-- Data for the task follows --
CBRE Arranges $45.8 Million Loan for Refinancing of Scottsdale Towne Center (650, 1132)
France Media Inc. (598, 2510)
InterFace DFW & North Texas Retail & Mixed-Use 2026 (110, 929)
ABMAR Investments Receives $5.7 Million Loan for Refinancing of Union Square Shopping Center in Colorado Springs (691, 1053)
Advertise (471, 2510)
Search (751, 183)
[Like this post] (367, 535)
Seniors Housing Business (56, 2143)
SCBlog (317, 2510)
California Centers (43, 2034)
-- Data for the task concluded --
__Task statement__: Show the lines from the data above that contain the string "Loan".

__Problem solution__:
CBRE Arranges $45.8 Million Loan for Refinancing of Scottsdale Towne Center (650, 1132)
ABMAR Investments Receives $5.7 Million Loan for Refinancing of Union Square Shopping Center in Colorado Springs (691, 1053)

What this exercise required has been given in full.